For Commons, see https://commons.wikimedia.org/wiki/Commons:Bots#Bot_speed

@Termininja: are you making edits in parallel or in series? I find it very hard to believe you'd be able to reach those speeds without using parallel requests.

Thanks Aklapper, I'll use it if decide to do something in Commons. And yes Legoktm, I've never said that my bot use synchronous requests, why you have to believe in this?

And yes Legoktm, I've never said that my bot use synchronous requests, why you have to believe in this?

https://www.mediawiki.org/wiki/API:Etiquette#Request_limit says to make your requests in series, not parallel.

Yes, I understood for this yesterday for first time. Nobody informed me before for this in Wikidata, where my bot works mainly. Also, nobody learned me how to write my bot code, I learn on place. When I started one year half ago my bot used web browser to make edits and this took ~15 seconds to add link to bgwiki for some item (for example). I was reading only Wikidata:Bots where nothing for parallel or serial requests was mentioned. Even to was mentioned, I didn't know anything for asynchronous requests, so I could not understand it. But later I improved my bot code, it started working fast, I was happy... After the first warning about the speed I changed the code, the other people was happy, me too... From then I improve my bot code non stop, which means I improve everything else, but do not increase the speed! And how I already mentioned above every time when somebody tell me that my bot is fast I decrease the speed more from the last time (see above: 300 → 100 → 60 sec as limit for median lag). When I was warned last time 4 days ago from User:Hoo man, he only suggested to use maxlag parameter, so I did it. And thought everyone was happy after that, but not, I didn't know anything for problems in other wikies, and from where to know?!
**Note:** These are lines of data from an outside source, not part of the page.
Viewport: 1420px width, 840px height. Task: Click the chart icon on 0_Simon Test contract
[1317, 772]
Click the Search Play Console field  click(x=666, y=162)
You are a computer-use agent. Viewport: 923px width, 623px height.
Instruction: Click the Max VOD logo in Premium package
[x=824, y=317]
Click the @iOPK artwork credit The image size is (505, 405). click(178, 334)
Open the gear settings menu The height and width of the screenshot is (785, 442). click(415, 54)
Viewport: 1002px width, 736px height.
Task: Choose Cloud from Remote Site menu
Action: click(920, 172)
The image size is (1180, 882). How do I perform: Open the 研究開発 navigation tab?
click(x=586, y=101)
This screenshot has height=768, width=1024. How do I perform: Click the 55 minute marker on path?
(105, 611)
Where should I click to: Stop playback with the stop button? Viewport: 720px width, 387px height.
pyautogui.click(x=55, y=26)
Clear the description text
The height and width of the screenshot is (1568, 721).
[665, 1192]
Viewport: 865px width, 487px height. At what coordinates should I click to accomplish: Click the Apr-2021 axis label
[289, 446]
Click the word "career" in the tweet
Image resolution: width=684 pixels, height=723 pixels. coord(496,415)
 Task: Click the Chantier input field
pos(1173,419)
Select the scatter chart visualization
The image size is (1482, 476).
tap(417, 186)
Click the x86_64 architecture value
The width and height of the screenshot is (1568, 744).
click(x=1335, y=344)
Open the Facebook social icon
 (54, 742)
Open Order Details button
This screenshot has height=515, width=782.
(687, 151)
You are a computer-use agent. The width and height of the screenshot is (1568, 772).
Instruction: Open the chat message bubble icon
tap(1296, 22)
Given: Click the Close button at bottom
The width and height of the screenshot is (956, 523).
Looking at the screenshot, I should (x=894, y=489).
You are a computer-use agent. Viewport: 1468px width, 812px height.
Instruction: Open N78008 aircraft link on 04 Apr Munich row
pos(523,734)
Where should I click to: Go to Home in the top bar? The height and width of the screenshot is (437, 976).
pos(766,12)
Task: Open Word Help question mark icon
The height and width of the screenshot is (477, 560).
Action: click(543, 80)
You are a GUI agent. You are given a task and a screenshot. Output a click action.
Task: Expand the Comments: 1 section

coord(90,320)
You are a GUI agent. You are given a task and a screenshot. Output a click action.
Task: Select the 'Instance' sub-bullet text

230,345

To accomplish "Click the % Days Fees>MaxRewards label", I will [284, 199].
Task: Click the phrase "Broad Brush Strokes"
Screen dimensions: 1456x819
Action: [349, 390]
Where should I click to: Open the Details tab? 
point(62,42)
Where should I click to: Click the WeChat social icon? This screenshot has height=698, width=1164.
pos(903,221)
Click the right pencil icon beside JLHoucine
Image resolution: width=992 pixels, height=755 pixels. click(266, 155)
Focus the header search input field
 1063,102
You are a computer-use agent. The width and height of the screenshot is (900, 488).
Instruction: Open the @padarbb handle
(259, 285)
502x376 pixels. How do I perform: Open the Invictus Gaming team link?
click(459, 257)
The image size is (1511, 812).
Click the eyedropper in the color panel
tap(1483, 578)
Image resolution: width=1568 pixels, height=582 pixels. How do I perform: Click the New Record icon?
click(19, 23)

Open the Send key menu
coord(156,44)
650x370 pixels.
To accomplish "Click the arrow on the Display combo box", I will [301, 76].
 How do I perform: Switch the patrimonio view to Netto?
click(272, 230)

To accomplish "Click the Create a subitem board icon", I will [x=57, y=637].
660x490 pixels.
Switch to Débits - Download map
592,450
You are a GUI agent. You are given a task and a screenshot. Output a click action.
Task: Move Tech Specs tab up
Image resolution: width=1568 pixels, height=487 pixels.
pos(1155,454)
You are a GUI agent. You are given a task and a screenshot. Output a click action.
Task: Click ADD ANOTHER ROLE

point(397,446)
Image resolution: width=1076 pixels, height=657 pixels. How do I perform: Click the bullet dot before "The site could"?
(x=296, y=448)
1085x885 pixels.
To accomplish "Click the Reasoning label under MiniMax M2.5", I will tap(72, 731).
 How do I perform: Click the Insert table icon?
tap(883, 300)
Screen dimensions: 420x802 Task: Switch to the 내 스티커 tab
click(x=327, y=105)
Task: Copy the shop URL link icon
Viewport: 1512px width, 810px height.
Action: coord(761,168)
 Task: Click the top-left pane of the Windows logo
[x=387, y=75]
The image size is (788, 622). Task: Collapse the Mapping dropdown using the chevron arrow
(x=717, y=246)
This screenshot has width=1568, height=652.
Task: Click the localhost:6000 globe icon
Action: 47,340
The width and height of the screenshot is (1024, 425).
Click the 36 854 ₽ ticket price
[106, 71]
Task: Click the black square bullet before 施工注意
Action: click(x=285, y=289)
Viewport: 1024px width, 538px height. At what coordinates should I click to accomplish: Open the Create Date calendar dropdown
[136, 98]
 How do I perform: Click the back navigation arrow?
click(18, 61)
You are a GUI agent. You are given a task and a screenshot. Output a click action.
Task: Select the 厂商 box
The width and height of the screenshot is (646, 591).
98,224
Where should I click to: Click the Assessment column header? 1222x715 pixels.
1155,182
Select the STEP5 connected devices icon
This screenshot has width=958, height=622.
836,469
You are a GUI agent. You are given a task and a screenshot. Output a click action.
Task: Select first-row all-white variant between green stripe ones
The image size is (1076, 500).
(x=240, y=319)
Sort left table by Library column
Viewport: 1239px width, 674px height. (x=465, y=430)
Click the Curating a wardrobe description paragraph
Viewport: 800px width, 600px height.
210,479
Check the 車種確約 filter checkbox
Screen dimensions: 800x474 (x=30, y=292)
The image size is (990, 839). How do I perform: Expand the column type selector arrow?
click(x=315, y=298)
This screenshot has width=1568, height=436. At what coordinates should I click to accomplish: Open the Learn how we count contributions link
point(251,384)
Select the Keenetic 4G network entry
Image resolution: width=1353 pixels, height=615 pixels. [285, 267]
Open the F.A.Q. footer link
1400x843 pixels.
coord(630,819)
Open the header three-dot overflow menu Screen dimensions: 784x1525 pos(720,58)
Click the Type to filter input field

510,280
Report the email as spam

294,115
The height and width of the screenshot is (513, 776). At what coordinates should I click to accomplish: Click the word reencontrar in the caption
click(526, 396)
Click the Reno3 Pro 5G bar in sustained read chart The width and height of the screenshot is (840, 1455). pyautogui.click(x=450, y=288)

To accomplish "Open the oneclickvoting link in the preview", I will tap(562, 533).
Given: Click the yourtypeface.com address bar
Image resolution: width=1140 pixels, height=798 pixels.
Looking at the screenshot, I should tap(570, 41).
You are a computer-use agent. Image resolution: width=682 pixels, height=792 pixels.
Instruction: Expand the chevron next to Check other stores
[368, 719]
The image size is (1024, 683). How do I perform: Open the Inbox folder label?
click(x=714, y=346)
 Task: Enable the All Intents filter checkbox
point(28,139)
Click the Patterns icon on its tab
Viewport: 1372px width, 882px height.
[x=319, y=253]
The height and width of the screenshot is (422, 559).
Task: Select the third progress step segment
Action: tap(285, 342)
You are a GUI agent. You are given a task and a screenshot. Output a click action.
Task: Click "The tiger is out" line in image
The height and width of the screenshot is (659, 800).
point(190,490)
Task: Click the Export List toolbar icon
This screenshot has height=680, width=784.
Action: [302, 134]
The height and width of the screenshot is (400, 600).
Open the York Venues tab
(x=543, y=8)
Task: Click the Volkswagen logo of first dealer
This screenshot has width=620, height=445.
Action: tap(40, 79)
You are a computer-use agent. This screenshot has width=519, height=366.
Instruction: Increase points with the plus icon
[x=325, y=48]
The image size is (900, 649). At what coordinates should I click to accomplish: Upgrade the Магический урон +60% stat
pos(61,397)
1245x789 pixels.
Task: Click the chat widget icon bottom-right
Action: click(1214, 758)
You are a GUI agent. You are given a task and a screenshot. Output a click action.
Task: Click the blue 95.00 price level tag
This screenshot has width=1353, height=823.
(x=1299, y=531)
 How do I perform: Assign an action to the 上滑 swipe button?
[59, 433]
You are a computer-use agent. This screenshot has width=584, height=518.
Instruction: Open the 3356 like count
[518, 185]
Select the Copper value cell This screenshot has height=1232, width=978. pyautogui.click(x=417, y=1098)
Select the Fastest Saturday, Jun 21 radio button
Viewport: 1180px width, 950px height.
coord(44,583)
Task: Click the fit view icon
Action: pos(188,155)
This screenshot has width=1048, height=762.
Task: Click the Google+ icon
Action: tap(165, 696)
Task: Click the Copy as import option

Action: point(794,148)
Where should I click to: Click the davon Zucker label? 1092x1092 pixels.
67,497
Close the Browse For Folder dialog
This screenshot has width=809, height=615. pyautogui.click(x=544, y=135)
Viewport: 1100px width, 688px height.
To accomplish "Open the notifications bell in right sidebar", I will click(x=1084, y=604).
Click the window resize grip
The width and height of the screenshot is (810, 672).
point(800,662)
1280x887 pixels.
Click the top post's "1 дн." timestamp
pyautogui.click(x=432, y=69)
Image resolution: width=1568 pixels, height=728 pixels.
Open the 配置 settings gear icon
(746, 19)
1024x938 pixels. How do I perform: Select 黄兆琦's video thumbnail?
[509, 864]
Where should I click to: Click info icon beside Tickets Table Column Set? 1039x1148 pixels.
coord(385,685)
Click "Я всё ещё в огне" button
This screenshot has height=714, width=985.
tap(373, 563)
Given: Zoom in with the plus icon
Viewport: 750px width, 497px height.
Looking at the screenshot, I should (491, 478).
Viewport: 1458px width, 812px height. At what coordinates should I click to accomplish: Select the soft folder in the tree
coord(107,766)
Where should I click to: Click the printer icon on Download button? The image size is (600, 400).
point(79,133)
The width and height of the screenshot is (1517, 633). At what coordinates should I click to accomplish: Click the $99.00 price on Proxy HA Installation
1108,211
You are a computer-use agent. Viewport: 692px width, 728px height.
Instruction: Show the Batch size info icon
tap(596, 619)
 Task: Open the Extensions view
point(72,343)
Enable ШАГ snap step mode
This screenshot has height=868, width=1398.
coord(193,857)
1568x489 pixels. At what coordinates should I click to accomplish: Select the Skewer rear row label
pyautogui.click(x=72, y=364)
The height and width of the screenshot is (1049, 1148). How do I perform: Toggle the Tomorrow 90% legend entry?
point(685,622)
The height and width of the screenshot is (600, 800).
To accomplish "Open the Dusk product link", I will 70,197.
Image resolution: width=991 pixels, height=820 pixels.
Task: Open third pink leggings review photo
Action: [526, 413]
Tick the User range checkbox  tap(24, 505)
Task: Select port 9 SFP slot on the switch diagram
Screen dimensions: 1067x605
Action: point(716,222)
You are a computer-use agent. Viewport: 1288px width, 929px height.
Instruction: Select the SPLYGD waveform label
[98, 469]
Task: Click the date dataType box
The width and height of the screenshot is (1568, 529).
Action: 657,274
Termininja, let's try to fix this. Can you run edits exclusively in a serial way, as suggested, even if that means they will be slower?

Of course, this will solve the problems, in the next days I'll refactor my bot code. I think to make it to do all POST requests in serial, but to continue to use parallel for the GET requests. In any case in future will there is minimum 1 min interval between my bot contributions.

Termininja, you do not need to write only once per minute, something like 1 POST/write per second is unlikely to cause issues, just wait for one edit to finish before starting the next one (DO NOT SENT MULTIPLE REQUEST IN PARALLEL). I will tell the admins on wikidata to unblock you, with that condition. Thank you.

jcrespo claimed this task.

Your account has been already unblocked.

Ups, sorry, I wanted to write 1 second, and yes, I will make it in serial so every previous request has to be finished.